Я всегда боялся, что произойдет нечто подобное. Именно это уловило мое чутье, как только я увидел его тогда в поезде: некоторые люди излучают угрозу насилия, и они опасны для тех, кто боится насилия. Мы познакомились — и неизбежно произошла переоценка. Однако за всей ошибочностью и неловкостью наших отношений всегда скрывалась моя изначальная тревога. И этот момент, когда меня охватил страх и отвращение к себе, стал ее логичным продолжением. В то же время, этого момента я давно уже ждал. Я покинул ресторан и попросил рикшу отвезти меня в гостиницу. Весь город, все его улицы, где сейчас воцарилась тишина, были с самого начала окрашены для меня общением с сикхом; я оценивал его — будь то с презрением или вымученной любовью — в соответствии с понятиями его специфического расизма. И теперь мысль об этом вызывала во мне такую же тошноту, как и насилие, свидетелем которого я только что стал.
77
Сардар — почтительное обращение к сикху, особенно незнакомому; — джи — суффикс, выражающий уважение.
Я велел рикше развернуться и поехать обратно к ресторану. Сикха уже след простыл. Зато тот пенджабец — с бешеными от унижения и злости глазами — сидел возле кассового прилавка в группе людей, по-видимому, знавших его.

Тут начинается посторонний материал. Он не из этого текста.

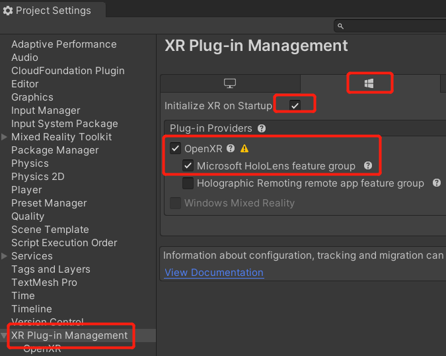Click the OpenXR yellow warning icon
The width and height of the screenshot is (446, 356).
coord(244,149)
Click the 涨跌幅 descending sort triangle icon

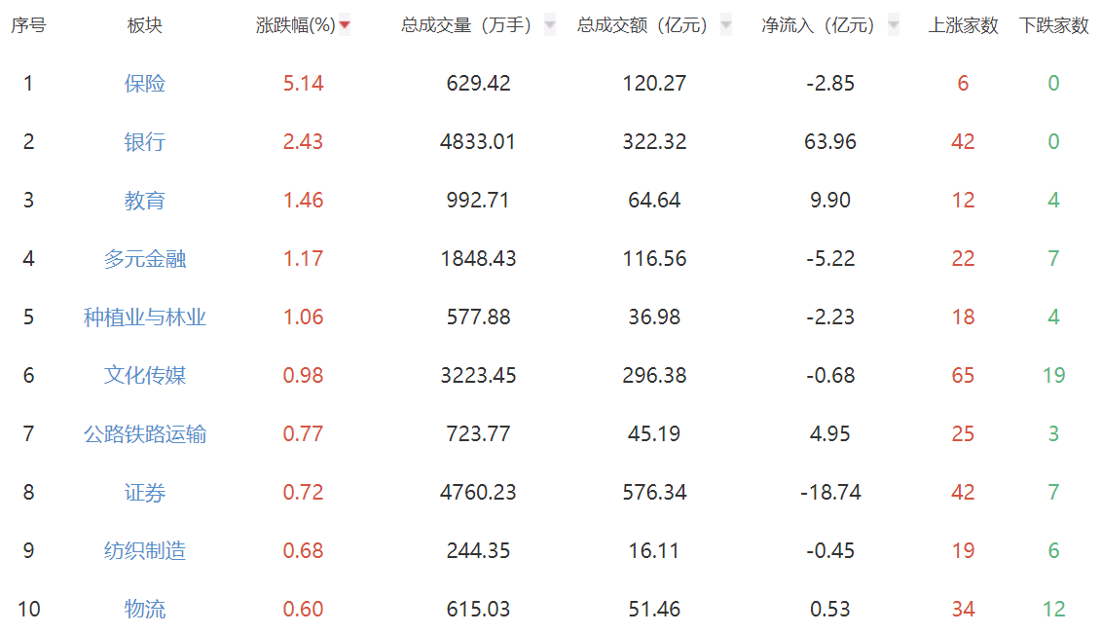pos(345,26)
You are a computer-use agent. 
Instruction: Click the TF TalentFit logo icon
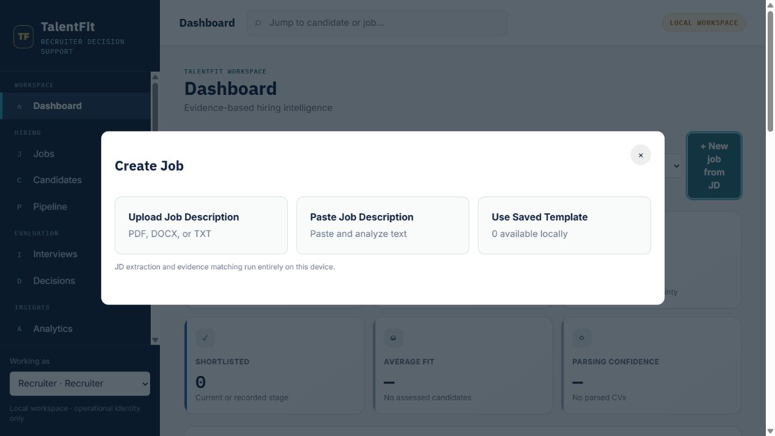coord(23,36)
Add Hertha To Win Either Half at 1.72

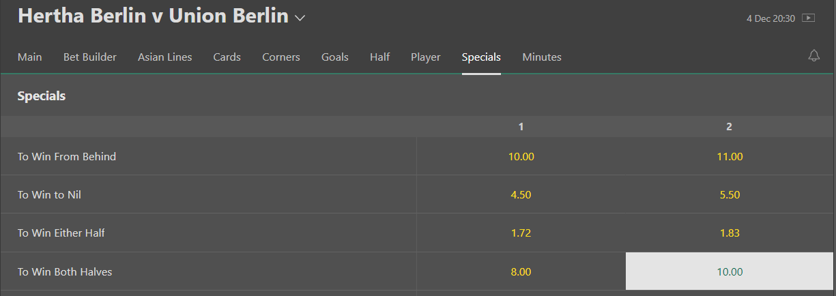coord(521,233)
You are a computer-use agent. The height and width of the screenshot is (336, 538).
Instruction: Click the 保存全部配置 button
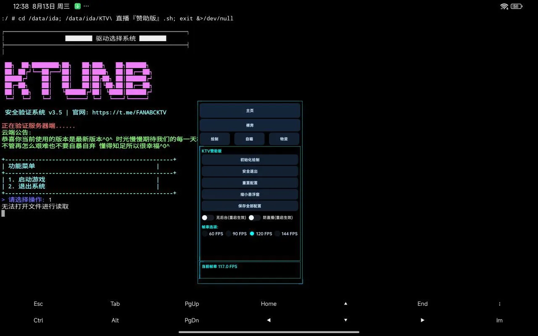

— Я убью твоего приятеля, — прокричал он мне. — Я завтра же убью этого сикха.
— Никого вы не убьете.
— Я убью его. И тебя тоже убью.
Я вернулся в гостиницу. Зазвонил телефон.
— Привет, паршивец.
— Привет.
— Значит, ты меня бросил, когда я попал в небольшую передрягу. И ты еще называешь себя другом! Знаешь, что я о тебе думаю? Ты — грязная южно-индийская свинья. Не засыпай. Я сейчас поднимусь и вдарю тебе как следует.
Он, наверное, находился неподалеку, потому что появился уже через несколько минут: дважды постучал в дверь, преувеличенно поклонился и театральной походкой вошел в комнату. Мы оба уже заметно протрезвели, но наш разговор пьяно и фальшиво качался туда-сюда — от примирения до взаимных обвинений. В любой момент мы могли или снова сделаться друзьями, или решить больше не видеться; снова и снова, когда мы уже кренились в сторону одной из этих возможностей, один из нас делал исправительный нажим в обратном направлении… Мы все еще испытывали интерес друг к другу. Мы пили кофе; наш разговор продолжал качаться туда-сюда еще более фальшиво; и в конце концов даже остатки интереса утонили в словах.